Safety indicators are mixed. Relative to the Akron metro’s 180 neighborhoods, the neighborhood’s rank points to higher crime incidence than many local peers, while national positioning sits roughly around the middle for violent offenses and weaker for property offenses. Recent trends are constructive: estimated violent offenses and property offenses both declined year over year, which, if sustained, can support resident retention and leasing stability. Investors should underwrite appropriate security measures and consider visibility, lighting, and property operations to mitigate risk.
Proximity to established employers underpins workforce demand and commute convenience for renters, notably in manufacturing, utilities, consumer goods, and insurance—supporting daytime population and leasing durability.
- Goodyear Tire & Rubber — manufacturing HQ (2.97 miles) — HQ
- FirstEnergy — utilities HQ (3.98 miles) — HQ
- Erie Insurance Group — insurance offices (12.93 miles)
- J.M. Smucker — consumer goods HQ (17.83 miles) — HQ
- Norfolk Southern Motor Yard — rail operations (21.45 miles)
This 40-unit, 2005-vintage asset offers competitive positioning versus older neighborhood stock and benefits from steady neighborhood occupancy with nationally above-median standing. Based on CRE market data from WDSuite, the surrounding 3-mile area shows a larger renter-occupied share than the immediate neighborhood and forward projections that point to population growth and a sizable increase in households—conditions that can expand the tenant base and support occupancy stability. Smaller average unit sizes suggest a fit for value-oriented renters, with selective upgrades likely to translate efficiently into rent gains.
Affordability remains a core strength: neighborhood rent-to-income levels are favorable, aiding retention and smoothing lease management. At the same time, relatively approachable home values in the area can increase competition from ownership, putting a premium on professional operations and targeted renovations. Safety indicators have improved year over year but remain a monitoring point relative to some Akron peers—best addressed through proactive property management and on-site measures.

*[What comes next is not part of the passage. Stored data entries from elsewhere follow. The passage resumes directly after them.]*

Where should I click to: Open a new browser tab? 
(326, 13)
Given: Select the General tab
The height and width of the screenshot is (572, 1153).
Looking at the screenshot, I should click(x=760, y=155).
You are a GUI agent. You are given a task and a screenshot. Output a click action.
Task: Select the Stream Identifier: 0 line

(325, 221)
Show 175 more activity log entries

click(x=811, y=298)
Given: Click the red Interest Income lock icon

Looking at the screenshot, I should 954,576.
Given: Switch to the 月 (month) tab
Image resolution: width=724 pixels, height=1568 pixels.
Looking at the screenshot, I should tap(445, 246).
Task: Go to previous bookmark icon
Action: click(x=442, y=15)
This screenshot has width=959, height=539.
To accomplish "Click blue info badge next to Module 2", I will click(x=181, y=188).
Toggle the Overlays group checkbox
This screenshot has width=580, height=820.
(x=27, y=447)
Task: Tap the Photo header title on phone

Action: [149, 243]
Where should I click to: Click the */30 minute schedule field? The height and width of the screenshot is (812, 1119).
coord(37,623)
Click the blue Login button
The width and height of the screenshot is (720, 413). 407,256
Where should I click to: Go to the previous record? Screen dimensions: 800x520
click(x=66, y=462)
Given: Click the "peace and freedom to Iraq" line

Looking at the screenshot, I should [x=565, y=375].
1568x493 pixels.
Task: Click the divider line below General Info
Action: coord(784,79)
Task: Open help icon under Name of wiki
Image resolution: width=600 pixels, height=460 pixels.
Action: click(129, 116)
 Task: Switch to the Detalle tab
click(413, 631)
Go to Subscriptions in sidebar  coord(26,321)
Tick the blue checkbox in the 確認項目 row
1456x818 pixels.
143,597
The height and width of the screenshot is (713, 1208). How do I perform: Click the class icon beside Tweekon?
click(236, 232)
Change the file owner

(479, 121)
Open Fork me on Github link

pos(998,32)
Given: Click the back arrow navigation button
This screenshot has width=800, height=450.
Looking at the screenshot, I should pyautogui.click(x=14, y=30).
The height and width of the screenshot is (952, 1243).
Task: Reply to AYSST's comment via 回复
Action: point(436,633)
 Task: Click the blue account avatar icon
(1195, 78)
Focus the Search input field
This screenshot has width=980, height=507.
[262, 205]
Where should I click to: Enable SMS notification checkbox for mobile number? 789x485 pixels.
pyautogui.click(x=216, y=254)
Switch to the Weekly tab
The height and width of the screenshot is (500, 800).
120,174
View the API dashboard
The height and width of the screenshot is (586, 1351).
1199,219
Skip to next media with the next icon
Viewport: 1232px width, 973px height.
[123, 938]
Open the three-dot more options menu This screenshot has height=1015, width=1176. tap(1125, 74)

- 2005 construction offers a competitive edge versus older local stock, with targeted upgrades more likely than full-scale modernization.
- Steady neighborhood occupancy and a broader 3-mile renter base support leasing stability and absorption.
- Efficient unit sizes align with cost-conscious demand, enabling value-add renovations with controllable capex.
- Risk: homeownership remains relatively accessible locally, requiring strong management and amenities to preserve pricing power.
- Risk: safety is improving but still mixed versus metro peers; plan for security, lighting, and operations to support retention.